Novo pastel, que é o retrato de um velho amigo, antes, muito antes de ser um dos elementos da parte da família que é constituída pelos animais de companhia. A galeria ainda tem espaço para mais um e se for alargada ao galinheiro, pelo menos ainda dará lugar aos membros mais destacados, o galo Cristóvão e a galinha Sesaltina, fundadores da colónia.
Tintin
Pastel seco sobre papel negro
50x65cm - 2009
O cão Tintin é o companheiro e amigo cuja estória não cabe no espaço de um post. A sua história envolve-se na minha história dos últimos 14 anos. Olhando para trás, parece uma vida inteira, de várias décadas, comprimida num espaço mais curto.
O Tintin é um pequeno rafeiro que, segundo opinião veterinária, será o produto de cruzamento entre um “teckel”, vulgarmente conhecido por “salsicha” ou “baixote” e um podengo ou animal morfologicamente próximo. É a estória clássica do animal que foi recolhido da rua, após um período de abandono e infortúnio, em que o seu estado, no momento em que o encontrei, deixava adivinhar ter comido “o pão que o diabo amassou”, extraído de contentores de lixo e aí, eventualmente, disputado com outros cães, companheiros de estrada.

(Dados de entrada):

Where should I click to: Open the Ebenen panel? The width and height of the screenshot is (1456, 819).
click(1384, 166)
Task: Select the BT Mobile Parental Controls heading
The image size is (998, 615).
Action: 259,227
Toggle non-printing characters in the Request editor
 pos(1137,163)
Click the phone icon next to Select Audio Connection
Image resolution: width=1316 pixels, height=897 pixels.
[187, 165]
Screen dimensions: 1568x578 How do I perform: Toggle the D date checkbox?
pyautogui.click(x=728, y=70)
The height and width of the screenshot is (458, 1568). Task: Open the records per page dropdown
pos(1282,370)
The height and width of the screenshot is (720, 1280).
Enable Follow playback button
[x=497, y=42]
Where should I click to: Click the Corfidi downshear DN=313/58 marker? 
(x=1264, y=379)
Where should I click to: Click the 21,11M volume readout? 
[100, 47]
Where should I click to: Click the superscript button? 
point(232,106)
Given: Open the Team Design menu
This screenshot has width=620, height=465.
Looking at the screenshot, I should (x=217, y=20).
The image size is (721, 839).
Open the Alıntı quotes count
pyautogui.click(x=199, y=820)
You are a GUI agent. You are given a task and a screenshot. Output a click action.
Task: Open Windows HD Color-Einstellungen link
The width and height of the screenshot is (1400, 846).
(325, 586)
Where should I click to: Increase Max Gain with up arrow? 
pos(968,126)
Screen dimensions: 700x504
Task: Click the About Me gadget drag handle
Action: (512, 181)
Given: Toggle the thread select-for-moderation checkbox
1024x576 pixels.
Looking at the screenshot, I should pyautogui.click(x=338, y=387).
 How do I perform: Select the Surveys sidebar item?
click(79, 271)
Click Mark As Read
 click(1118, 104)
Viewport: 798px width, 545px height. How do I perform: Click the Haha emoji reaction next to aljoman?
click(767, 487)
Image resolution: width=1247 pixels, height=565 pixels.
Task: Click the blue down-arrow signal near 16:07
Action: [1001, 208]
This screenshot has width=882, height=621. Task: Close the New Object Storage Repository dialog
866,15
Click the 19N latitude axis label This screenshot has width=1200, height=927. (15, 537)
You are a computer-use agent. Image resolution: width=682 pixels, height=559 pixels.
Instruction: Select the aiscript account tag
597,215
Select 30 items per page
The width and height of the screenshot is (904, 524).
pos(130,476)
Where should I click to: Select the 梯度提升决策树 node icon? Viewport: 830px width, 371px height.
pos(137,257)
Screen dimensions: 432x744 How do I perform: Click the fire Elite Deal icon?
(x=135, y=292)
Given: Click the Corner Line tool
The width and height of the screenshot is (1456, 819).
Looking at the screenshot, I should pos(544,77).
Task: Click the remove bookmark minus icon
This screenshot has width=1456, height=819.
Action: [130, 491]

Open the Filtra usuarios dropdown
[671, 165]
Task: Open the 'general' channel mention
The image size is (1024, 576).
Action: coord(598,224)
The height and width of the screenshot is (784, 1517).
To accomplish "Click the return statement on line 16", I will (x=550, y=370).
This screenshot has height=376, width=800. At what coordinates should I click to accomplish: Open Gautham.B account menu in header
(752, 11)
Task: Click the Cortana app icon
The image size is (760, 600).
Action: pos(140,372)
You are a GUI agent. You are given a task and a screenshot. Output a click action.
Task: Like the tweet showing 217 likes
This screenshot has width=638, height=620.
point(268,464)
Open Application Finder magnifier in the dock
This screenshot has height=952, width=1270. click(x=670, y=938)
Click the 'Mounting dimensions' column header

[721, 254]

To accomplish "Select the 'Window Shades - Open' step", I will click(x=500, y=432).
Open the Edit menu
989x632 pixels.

(Tarefas a realizar):
1: Reescreva as entradas, começando na linha que contém "The height and width of the screenshot is (784, 1517)." e terminando na linha que contém "Action: pos(140,372)", com "Cortana" substituído por "Calculator" e o resto inalterado.
2: Prossiga o texto sobre o cão Tintin a partir da última frase apresentada.

(Lista de respostas):
1:
The height and width of the screenshot is (784, 1517).
To accomplish "Click the return statement on line 16", I will (x=550, y=370).
This screenshot has height=376, width=800. At what coordinates should I click to accomplish: Open Gautham.B account menu in header
(752, 11)
Task: Click the Calculator app icon
The image size is (760, 600).
Action: pos(140,372)

2:
Nas viagens de montanha russa que tem sido o caminho percorrido desde esse ano de 1995, na partilha da existência, desenvolvemos um entendimento que ultrapassa as dificuldades colocadas pelos desajustes dos modos de expressão e das barreiras da espécie. 14 anos passados, turbulências diversas “surfadas” como se vagas alterosas fossem, enfrentadas sem recurso a qualquer prancha, encontramo-nos hoje com um olhar recíproco que, penso, se poder resumir dizendo que eu vejo o meu amigo Tintin, como um cão humanizado e que penso ter razões para crer que ele me vê como um cão grande, com algumas dificuldades de entendimento que me impedem de perceber, de forma capaz, os seus esforços de comunicar. Além disso, a seus olhos, terei um elevadíssimo défice no sentido do faro. No entanto, a amizade sempre fiel e o entendimento de mim como uma espécie de alter-ego demonstra-se pelo facto de se ter tornado numa sombra que sempre desliza junto com o meu andar. Também pelo vocabulário de silvos e gemidos com que tenta aproximar-se da linguagem humana, o que não resulta muito bem e, por vezes, não é muito fácil de suportar por períodos longos.
Há alguns anos, passou por um perigoso problema de saúde, que implicou uma cirurgia e resultou num diagnóstico que não deixava grande esperança de vida tão longa, mas o destino tem sido generoso, e presto-lhe homenagem e agradecimento por isso e, antecipadamente, pela continuação desta benção.
Como já teria perto de um ano quando o recolhi, terá agora 15 anos ou um pouco mais. Está velhote. Ficou grisalho e está consideravelmente surdo. Está mais sensível a todos os níveis, mas continua a fazer, alegremente, dois grandes passeios diários. Por outro lado, como nos integrámos há mais de três anos na família que agora somos, tem 3 companheiros humanos que o estimam, e dois gatos com que tem uma relação cordial com estáveis acordos de não agressão. Respeitando, aliás, alguns centímetros de distância, o convívio é harmonioso e sereno, por vezes até claramente desejado. A gata Mila gosta dele e respeita-o. O Amarelo trata-o melhor que aos outros gatos.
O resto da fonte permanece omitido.